December 28, 2012

Atlanta Brings Back Racist "Screaming Savage" Logo

The Atlanta Braves have changed their batting practice caps for next season, getting rid of the "A" and bringing back the "screaming savage" logo that the organization debuted nearly 60 years ago.


The "screaming savage" logo first appeared in 1954 (when the team was based in Milwaukee). Various strories report that Atlanta has not used the logo since 1989.

Last year, when the team wore 1966 replica jerseys, they seemed to understand the logo belonged to an ignorant past. The Screaming Savage was replaced on the sleeve by two crossed tomahawks.

Paul Lucas (Uni Watch) offers a preview of all 30 teams' batting practice caps.
The re-emergence of the questionable logo is surprising given that the Cleveland Indians have been distancing themselves from Chief Wahoo in recent years. (This year's Indians BP cap features the increasingly familiar block 'C'.)
Timothy Rapp, Bleacher Report:
What in the world are the Atlanta Braves thinking? ...

Maybe somebody in the team's marketing department incorrectly surmised that the city of Atlanta loves stereotypical depictions of entire races of people.

Perhaps ownership was sick and tired of the Washington Redskins and their culturally insensitive name remaining the most offensive rendition of Native American culture in this country.
Tom Ley, Deadspin:
That's the old Chief Noc-A-Homa—get it?—mascot. He is captured here in mid-shriek as he watches either a Braves home run or the forcible uprooting and assimilation of his culture.
I'm dismayed that this idea was actually okayed at even the lowest levels of the Atlanta organization, and shocked that it was green-lighted all the way to the top. With any luck - and after enough people register their disgust (404-522-7630) - the team will come to its senses and toss this shit into the trash bin where it belongs.

10 comments:

FenFan said...

Perhaps ownership was sick and tired of the Washington Redskins and their culturally insensitive name remaining the most offensive rendition of Native American culture in this country.

It continues to perplex me that, in 2012, there is a professional sports team that uses the Redskins moniker.

Why not then the Carolina Negros or the San Francisco Nips?

Makes no sense to me...

laura k said...

Thanks for the phone number!

If I recall correctly, it was my repeated disgust for racist logos and team names that led to a gamethreader going off on me and storming off the blog.

laura k said...

Why not then the Carolina Negros or the San Francisco Nips?

But it wouldn't be Negroes. That is old fashioned but not quite the racist equivalent.

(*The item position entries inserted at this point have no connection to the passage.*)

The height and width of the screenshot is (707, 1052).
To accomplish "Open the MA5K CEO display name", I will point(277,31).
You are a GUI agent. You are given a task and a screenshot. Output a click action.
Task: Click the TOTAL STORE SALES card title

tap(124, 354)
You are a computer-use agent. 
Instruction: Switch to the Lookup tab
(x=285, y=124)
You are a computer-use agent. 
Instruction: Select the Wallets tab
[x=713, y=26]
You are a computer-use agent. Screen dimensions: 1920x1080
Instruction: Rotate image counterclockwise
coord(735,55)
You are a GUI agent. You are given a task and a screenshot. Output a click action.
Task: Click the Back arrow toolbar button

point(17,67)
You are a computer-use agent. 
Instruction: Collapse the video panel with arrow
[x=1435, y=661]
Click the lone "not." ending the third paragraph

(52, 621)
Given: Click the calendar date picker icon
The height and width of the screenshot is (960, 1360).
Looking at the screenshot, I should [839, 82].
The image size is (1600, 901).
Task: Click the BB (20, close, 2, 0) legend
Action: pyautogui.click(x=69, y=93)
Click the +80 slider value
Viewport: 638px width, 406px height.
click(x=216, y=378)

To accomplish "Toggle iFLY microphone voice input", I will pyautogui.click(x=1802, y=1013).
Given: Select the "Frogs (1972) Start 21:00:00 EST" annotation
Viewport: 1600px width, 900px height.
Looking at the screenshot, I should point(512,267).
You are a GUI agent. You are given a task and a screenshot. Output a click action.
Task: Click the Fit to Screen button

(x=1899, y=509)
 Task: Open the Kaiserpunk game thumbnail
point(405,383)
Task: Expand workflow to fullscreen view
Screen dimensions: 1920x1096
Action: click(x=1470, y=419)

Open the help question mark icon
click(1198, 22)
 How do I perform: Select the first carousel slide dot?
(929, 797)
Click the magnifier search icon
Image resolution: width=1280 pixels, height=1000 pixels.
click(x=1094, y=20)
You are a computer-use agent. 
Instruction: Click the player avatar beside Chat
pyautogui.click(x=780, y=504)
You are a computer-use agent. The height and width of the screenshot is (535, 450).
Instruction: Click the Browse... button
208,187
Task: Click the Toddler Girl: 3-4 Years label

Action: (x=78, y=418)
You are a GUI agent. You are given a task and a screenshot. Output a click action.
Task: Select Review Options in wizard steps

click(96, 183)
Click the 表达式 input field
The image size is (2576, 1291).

More like this cartoon (scroll down).

johngoldfine said...

http://www.historynet.com/andrew-jackson-and-the-indian-removal-act.htm

Georgia has a long history of discountenancing "Indian braves."

laura k said...

Not peculiar to Georgia, unfortunately.

johngoldfine said...


"Not peculiar to Georgia...."

The state flag of my birth state of Massachusetts somehow manages to feature both a Native American holding an unnocked arrow and the strong right arm of Myles Standish stealthily wielding a sword above the N.A.--and we wonder why USA is schizoid....

Zenslinger said...

The Braves are my third favorite team. I hate this. They can get rid of "The Chop" along with this fucked-up logo.

Anonymous said...

And Boston has such a rich history of racial political correctness? Very rich.

allan said...

That's a pretty tepid strawman, almost boring in its obviousness.

Another city's racial history - any city's racial history, including Atlanta's - has no bearing on whether this cap's image is racist. I would have thought such an idea was blindingly obvious.


laura k said...

And Boston has such a rich history of racial political correctness? Very rich.

It's also pretty obvious you haven't bothered to read this blog. Allan criticizes racism wherever he finds it. He's not an apologist for Boston's history.

But Atlanta and Cleveland's disgusting racist logos are not history - they're in the here and now. How does Boston's past racist decisions change that?